*Recorded data*
───
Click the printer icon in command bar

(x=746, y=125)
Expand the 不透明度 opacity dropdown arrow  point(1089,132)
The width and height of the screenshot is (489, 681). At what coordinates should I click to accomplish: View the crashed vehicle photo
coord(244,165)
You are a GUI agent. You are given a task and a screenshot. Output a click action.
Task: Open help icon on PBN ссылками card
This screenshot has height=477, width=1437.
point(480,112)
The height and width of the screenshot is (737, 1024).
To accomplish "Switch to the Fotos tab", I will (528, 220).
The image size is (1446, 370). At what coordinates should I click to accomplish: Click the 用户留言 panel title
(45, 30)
───
*DIRECTIONS FOR THIS TASK*
Every entry needs to be copied again exactly.

*TASK SOLUTION*
Click the printer icon in command bar

(x=746, y=125)
Expand the 不透明度 opacity dropdown arrow  point(1089,132)
The width and height of the screenshot is (489, 681). At what coordinates should I click to accomplish: View the crashed vehicle photo
coord(244,165)
You are a GUI agent. You are given a task and a screenshot. Output a click action.
Task: Open help icon on PBN ссылками card
This screenshot has height=477, width=1437.
point(480,112)
The height and width of the screenshot is (737, 1024).
To accomplish "Switch to the Fotos tab", I will (528, 220).
The image size is (1446, 370). At what coordinates should I click to accomplish: Click the 用户留言 panel title
(45, 30)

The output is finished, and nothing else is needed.